Friday, 29 July 2011

Packing some heat.

The tale of a shooting, Tony Montana ´coke´ and some unreal bbq pork ribs.......

60% of guns in El Salvaldor are illegally owned, we soon witnessed this.
Arriving into Santa Ana, El Salvador, we were greeted by a free lift in a police truck straight to our hostel, "safety first", apparently.
We chatted to locals for over 2 hours about life, movies, football (of course) and the rain in England!
Sunsetting over Santa Ana, El Salvador.
Casa Verde has to rate as one of the best hostels so far. We started ploughing through rum with our new dorm buddies, as Carlos the hostel owner became our guide/ chauffeur for the evening. Tonight was the huge 25 de Julio city fiesta.

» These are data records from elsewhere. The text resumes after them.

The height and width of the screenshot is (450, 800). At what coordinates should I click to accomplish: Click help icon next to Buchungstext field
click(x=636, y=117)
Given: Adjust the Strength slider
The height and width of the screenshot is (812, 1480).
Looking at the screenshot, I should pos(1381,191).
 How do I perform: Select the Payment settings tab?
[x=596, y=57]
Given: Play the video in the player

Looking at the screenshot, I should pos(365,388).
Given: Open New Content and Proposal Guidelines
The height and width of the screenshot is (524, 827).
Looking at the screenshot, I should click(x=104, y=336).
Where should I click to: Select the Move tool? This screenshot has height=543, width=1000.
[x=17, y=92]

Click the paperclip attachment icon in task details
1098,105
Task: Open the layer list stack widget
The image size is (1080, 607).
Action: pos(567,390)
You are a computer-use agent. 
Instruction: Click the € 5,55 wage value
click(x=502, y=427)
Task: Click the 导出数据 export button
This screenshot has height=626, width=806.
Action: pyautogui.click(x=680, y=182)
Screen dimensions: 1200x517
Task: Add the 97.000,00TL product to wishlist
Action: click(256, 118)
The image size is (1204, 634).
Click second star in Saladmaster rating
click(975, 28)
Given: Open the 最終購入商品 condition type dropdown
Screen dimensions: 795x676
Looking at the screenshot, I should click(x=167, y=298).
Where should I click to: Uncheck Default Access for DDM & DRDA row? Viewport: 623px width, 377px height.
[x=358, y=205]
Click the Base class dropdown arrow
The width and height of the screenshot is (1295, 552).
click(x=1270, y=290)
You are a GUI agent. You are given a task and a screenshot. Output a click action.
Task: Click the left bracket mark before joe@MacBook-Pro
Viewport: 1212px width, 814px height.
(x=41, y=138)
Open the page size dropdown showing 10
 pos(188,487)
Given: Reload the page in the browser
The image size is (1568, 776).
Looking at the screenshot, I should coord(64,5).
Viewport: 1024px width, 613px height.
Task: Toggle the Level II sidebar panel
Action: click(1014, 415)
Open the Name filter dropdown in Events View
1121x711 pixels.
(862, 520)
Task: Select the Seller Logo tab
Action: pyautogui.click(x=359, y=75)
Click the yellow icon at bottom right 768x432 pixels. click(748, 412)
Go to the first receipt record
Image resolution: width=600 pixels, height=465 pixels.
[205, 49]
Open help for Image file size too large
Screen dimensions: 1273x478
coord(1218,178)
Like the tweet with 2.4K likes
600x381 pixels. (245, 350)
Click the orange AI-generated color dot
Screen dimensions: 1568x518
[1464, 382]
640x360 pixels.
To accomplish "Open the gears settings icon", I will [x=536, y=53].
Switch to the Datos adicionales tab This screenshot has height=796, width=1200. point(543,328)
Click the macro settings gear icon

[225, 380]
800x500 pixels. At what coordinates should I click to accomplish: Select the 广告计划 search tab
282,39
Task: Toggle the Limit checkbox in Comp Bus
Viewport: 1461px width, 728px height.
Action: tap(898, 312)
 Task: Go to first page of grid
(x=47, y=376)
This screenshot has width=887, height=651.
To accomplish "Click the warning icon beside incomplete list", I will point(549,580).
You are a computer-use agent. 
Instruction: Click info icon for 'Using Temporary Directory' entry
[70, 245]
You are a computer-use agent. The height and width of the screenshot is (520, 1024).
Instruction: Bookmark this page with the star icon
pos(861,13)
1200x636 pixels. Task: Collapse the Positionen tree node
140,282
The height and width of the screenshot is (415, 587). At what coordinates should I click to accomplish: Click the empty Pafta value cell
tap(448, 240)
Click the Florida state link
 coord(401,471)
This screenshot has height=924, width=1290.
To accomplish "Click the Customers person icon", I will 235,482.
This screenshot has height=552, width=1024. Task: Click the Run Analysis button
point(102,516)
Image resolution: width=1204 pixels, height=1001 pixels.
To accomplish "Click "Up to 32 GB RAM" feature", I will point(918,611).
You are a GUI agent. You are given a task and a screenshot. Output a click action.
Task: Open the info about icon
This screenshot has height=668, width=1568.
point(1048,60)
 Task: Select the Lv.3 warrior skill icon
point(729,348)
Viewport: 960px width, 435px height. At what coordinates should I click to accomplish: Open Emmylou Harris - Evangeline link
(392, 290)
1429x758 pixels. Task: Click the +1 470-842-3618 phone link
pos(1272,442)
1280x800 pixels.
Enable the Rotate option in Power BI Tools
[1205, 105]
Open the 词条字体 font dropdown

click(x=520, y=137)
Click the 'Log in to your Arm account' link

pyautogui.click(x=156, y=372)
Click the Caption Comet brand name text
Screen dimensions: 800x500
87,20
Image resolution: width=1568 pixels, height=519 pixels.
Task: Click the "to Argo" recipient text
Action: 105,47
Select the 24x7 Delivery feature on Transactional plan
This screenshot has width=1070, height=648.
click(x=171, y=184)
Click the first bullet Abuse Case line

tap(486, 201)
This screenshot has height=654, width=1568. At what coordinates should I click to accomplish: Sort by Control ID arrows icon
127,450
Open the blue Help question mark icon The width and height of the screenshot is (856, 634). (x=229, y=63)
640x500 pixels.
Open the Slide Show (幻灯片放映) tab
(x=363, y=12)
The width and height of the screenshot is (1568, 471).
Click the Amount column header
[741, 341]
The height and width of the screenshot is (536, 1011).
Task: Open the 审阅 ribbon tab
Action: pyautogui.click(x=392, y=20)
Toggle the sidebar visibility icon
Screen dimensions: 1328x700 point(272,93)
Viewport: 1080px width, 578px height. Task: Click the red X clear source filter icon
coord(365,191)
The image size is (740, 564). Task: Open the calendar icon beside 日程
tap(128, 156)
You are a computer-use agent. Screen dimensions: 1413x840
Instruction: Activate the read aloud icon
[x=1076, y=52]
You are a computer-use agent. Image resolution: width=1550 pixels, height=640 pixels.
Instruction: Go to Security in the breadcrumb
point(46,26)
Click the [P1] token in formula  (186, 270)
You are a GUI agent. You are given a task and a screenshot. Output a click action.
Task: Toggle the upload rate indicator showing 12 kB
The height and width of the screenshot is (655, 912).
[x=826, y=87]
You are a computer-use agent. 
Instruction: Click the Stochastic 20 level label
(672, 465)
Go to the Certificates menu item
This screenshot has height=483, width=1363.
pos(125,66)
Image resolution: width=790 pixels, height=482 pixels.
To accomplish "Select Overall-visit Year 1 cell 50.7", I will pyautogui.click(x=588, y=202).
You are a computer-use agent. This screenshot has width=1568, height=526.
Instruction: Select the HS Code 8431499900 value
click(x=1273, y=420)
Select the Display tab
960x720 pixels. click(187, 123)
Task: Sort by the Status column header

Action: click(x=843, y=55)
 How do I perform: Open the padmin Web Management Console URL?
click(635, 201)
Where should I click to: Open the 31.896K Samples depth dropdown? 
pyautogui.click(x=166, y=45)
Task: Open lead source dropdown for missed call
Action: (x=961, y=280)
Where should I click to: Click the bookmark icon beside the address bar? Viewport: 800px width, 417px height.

Salsa, rum, beer, bbq ribs, hot dogs enlightened the latino-passione party atmosphere as 8 different stages pumped out music to the hordes in their thousands.
Pre-shooting at the fiesta with Carlos.
Lucia meeting the locals at the Ranchero party we crashed.



The shooting:
Our wide-eyed grins, dancing feet and jovial status was rapidly dispossessed as two gun shots, no more than twenty feet away, pierced the sky.

Panic stricken people ran in horror as the gang, MS-18, took their hits. The Police stormed in, and within moments had captured 4 men; face-down on the concrete, guns to their head. We quickly sauntered right past the captured gang as Carlos drove us to another party; to safety.

The experience, if you call it that, is hard to articulate on paper let alone in your mind. Time froze as the horror on everyone's faces took full effect. In hindsight, it reminded me of an action movie as people fled. The worst part was upon the crowd rushing to the side of the street, everyone waited and I felt like we were sitting ducks.

Tony Montana:
It didn't stop there; we went to another ´ranchero´ party with Carlos, where a la Tony Montana, his friends had bags of coke spread on the table. Beer and ribs was our staple as we watched open-eyed as a new party enveloped. I tucked into the most delicious food as I swigged on my beer as the night slowly pettered away int oa mist of drunken haze. The music blurred into one and I awoke the next day feeling terrible, shaken and still shocked to have been so close to the shooting.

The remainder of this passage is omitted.